The ``dark horse'' among principles offered to explain the evolution of modifier genes must certainly be Kimura's (1960) ``Principle of Minimum Genetic Load'' , which proposes that modifiers would evolve to minimize the total genetic load in the population, including mutational and substitutional loads. Kimura offerred this principle not as a result, but as a premise upon which he derived ``optimum'' degrees of dominance and optimal mutation rates, and he gave no justification for it. No one has ever pursued this principle further. Although genetic load arguments have often been invoked without justification, we will find that the results in this thesis lead one back to Kimura'a ``Principle of Minimum Genetic Load'' in a restricted form: how a modifier gene evolves depends on the nature of the variation it controls, but as long as it is not itself being transformed, it may be that inevitable effect is to reduce the equilibrium genetic load of the population.
Furthermore, we can address what is something of a myth about neutral modifier genes: that selection on them will be very weak, and that any intrinsic pleiotropic fitness effects will overwhelm the selection due to modifier effects (Wright, 1964). In Chapter 3, we will see that this is not a necessary property of modifier genes, but rather, that the strength of the induced selection acting on a neutral modifier can be on the order of the genetic variance in fitness in the population.
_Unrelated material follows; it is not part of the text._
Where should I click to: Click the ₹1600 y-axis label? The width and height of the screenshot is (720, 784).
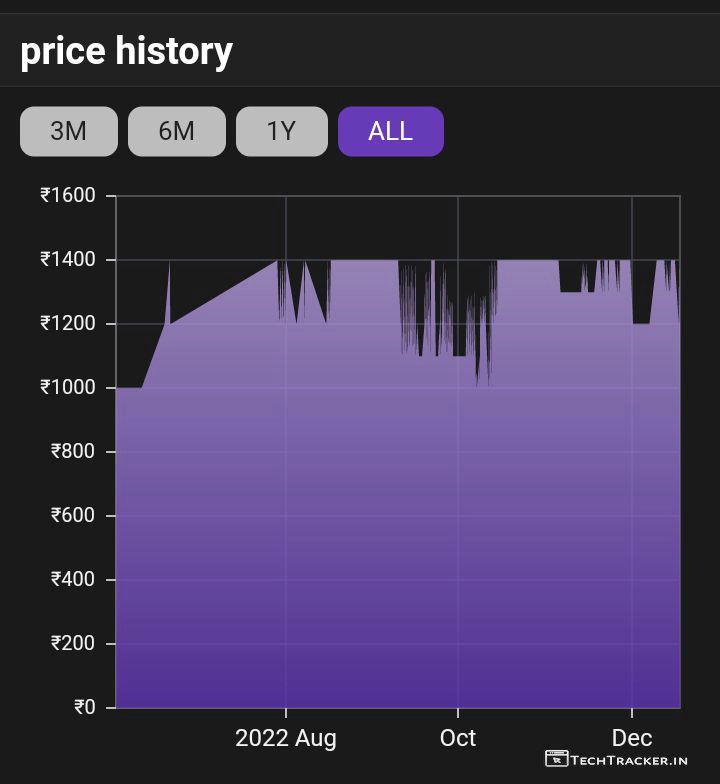(68, 195)
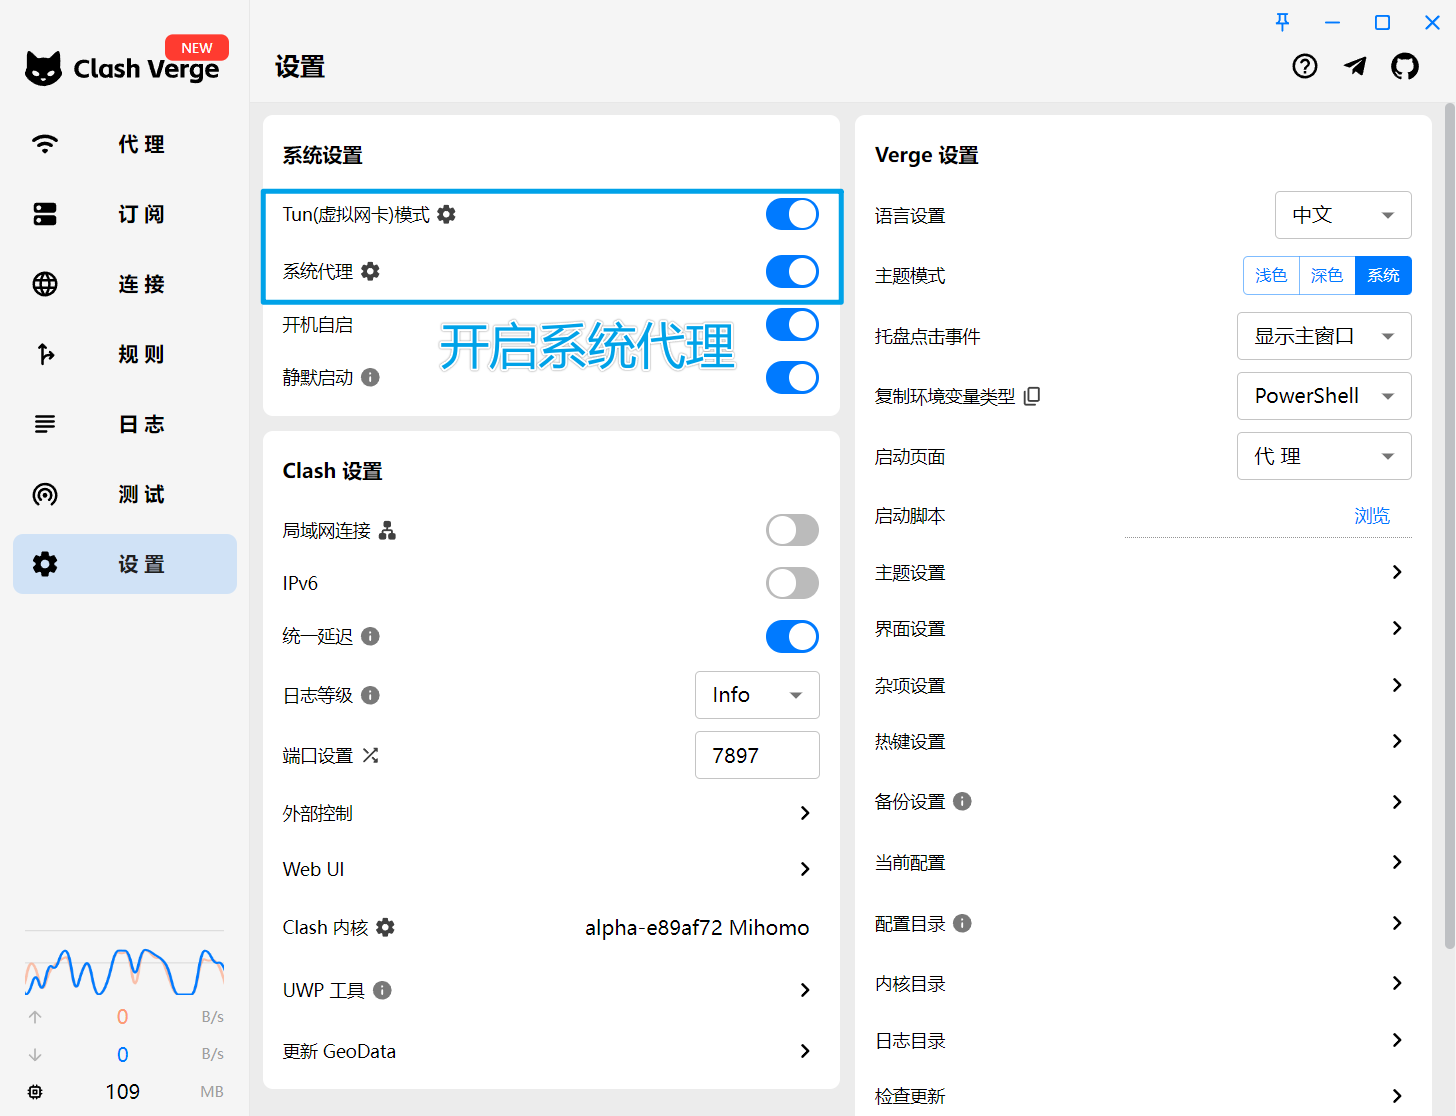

Chapter 4 is a discussion of these results in a general context. One point made is that models of genetic control of phenotype distributions, such as sex ratio, habitat preference, propensity to perform altruism, and so forth, bear a fundamental homology with modifier gene models, and I discuss some of the common features of both.
Although the results I obtain here generalize much about the theory of modifier genes, they comprise the bare surface of what is easily tractable within the broad scope of of ``selection processes'' and ``transformation processes'' which includes phenomena as diverse as sexual reproduction, cultural transmission, migration, and host shifts of organisms. The theory analyzed here will be restricted to infinite populations, near genetic equilibrium, in constant environments. Nevertheless, I hope that by describing the general scope of this framework, it may facilitate further extensions of the theory.